2020 FSA Posters
P002: REPEATING LACTATE CONCENTRATIONS IN WARD PATIENTS ADMITTED WITH A DIAGNOSIS OF POSSIBLE SEPSIS LACKS UTILITY FOR PREDICTING ESCALATION OF CARE OR MORTALITY
Jose Navas, MD; Richard Epstein, MD; Roman Dudaryk, MD; University of Miami
Introduction: Sepsis remains a major public health concern with a 28-day mortality of exceeding 25%. Early identification of patients at risk for sepsis and septic shock becomes crucial for timely initiation of treatment and appropriate disposition. Lactate may predict in-hospital mortality in patients with suspected sepsis, including those who are hemodynamically stable (cryptic shock). The objective of this study was to evaluate the utility of following lactate concentrations for the premonitory detection of deterioration in patients admitted to the ward who have blood cultures ordered in emergency department (ED) for the work up of suspected sepsis.
Methods: We performed a single-center, retrospective, cohort analysis of patient admitted to the ED of the University of Miami Hospital from October 2017 to November 2019. Inclusion criteria: adult patients (>18 years old) in whom blood cultures were ordered (as surrogate to identify those with suspected infection), identified through the electronic medical record. Exclusion criteria: pediatric patients, death in the ED, and hospice patients. We tested the following hypotheses: an increase in the lactate concentration would be associated with an increased incidence of ICU transfer (Hypothesis 1a) and an increase in in-hospital mortality (Hypothesis 1b). No change in the lactate concentration would be associated with an increased incidence of ICU transfer (Hypothesis 2a) and in increase in in-hospital mortality (Hypothesis 2b).
Results: During the study interval, 12157 patients were admitted to the hospital in whom a blood culture was obtained in the ED; 25 hospice patients were excluded from the analysis. Of the remaining 12132 patients, 1416 (11.7%) were initially admitted to an ICU and 10716 (88.3%) were admitted to a floor bed (Figure 1). Among the 10716 patients admitted initially to a floor bed with a blood culture drawn in the ED, baseline lactate determinations were performed in 86.8% (Figure 2). Compared to patients with normal admission lactate concentrations, there was a clinically relevant increased risk of in-hospital mortality in patients with intermediate (RR = 2.66, P < 0.001) and high (RR = 6.67, P < 0.001) lactate concentrations.

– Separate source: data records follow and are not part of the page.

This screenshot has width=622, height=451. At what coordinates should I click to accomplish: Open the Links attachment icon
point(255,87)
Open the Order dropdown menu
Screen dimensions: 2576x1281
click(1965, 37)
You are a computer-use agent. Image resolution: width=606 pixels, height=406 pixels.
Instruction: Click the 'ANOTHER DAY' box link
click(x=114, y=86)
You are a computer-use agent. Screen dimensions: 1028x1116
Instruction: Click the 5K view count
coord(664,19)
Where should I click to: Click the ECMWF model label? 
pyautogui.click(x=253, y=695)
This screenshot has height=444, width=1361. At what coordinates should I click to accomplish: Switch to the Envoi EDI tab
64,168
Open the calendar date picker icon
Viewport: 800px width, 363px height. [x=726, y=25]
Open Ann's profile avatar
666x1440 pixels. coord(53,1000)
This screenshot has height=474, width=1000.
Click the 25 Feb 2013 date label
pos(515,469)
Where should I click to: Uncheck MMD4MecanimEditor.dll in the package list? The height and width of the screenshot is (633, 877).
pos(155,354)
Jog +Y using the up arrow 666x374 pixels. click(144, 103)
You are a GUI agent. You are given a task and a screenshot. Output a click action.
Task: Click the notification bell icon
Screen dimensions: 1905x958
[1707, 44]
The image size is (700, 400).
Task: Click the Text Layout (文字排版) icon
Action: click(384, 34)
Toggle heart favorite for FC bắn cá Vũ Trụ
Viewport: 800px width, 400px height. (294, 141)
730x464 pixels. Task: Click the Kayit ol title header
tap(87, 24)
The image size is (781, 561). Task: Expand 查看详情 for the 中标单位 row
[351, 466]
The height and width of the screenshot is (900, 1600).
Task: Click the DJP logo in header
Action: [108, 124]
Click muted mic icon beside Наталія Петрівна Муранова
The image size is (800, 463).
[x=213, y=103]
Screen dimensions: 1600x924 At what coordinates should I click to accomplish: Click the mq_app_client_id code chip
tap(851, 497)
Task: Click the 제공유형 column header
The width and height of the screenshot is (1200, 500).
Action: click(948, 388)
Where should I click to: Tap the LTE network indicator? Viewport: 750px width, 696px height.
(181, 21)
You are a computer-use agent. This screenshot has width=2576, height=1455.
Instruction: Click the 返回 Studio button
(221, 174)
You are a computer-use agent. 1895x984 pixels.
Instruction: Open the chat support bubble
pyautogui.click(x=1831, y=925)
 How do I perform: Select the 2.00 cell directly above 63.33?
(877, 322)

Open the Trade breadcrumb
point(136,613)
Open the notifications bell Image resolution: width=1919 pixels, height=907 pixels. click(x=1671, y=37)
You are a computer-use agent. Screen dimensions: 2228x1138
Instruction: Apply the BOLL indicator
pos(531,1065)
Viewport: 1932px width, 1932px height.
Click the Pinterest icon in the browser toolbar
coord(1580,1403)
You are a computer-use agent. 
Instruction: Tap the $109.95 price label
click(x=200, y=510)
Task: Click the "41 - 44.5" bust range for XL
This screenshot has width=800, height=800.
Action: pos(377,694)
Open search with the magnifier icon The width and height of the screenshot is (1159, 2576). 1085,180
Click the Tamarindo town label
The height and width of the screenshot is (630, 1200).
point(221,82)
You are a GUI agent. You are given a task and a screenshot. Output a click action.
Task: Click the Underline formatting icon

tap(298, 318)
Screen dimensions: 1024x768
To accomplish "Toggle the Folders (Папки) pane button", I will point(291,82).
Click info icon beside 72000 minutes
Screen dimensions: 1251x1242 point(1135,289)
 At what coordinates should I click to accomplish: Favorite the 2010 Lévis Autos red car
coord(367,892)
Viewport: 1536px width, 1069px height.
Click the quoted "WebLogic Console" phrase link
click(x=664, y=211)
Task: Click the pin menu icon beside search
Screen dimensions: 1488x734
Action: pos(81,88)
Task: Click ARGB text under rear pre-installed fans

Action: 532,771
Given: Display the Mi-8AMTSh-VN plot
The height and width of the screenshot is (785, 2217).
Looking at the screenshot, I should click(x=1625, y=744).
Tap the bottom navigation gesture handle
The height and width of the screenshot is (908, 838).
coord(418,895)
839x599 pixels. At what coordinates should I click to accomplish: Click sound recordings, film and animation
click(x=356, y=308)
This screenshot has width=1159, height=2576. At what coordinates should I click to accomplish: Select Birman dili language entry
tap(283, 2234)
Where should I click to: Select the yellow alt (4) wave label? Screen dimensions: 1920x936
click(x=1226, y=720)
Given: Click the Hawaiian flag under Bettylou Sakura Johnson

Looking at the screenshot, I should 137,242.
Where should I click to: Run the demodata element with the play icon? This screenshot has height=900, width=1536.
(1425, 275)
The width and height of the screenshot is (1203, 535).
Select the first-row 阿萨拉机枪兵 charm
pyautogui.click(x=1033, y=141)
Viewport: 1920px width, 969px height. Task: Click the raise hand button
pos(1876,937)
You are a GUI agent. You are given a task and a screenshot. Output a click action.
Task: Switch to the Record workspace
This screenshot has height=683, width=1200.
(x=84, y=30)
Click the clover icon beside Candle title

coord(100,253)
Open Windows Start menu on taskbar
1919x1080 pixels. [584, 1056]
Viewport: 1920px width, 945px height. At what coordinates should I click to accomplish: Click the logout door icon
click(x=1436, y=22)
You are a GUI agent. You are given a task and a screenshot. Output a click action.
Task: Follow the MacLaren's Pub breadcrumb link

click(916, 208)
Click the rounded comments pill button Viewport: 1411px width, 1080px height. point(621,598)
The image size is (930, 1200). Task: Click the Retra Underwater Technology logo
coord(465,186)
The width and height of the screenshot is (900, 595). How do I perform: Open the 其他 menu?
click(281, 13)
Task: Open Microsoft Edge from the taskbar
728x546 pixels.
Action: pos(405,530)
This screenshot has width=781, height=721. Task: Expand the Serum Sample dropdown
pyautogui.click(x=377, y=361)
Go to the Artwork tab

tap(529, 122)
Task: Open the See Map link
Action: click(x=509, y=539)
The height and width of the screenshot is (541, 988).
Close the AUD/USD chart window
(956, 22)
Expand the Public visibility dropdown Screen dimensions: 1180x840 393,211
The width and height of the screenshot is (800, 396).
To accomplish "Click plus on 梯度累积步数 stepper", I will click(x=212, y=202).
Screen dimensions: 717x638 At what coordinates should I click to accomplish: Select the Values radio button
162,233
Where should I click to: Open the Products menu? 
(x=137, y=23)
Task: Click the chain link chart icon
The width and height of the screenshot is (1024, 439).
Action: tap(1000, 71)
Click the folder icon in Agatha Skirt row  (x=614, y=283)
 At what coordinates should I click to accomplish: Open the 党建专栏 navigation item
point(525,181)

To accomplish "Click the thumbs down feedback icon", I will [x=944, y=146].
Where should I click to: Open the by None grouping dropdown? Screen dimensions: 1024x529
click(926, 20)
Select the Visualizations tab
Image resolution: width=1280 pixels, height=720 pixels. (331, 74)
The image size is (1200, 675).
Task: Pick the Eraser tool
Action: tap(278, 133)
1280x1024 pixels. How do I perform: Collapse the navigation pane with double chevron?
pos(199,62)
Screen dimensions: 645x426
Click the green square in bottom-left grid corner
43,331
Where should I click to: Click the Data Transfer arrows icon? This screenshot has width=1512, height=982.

There was no increase in the relative risk of intensive care transfer among patients with either an increase in the lactate concentration of >10% or no change (within 10% of the initial value) compared to those in whom the lactate decreased by >10%. Thus, hypotheses 1a and 2a were rejected in all initial lactate concentration groups. There was no increase in the relative risk of hospital mortality among patients with either an increase in the lactate concentration of >10% or no change (within 10% of the initial value) compared to those in whom the lactate decreased by >10%. Thus, hypotheses 2a and 2b were rejected in all initial lactate concentration groups.
Conclusion: Re-measuring lactate level in patients with intermediate initial of lactate (2 mmol/L -3.99 mmol/L) is not of value in predicting the need for care escalation of care or death. Further studies are needed to investigate if serial lactate measurements should be ubiquitously mandated for intermediate lactate group.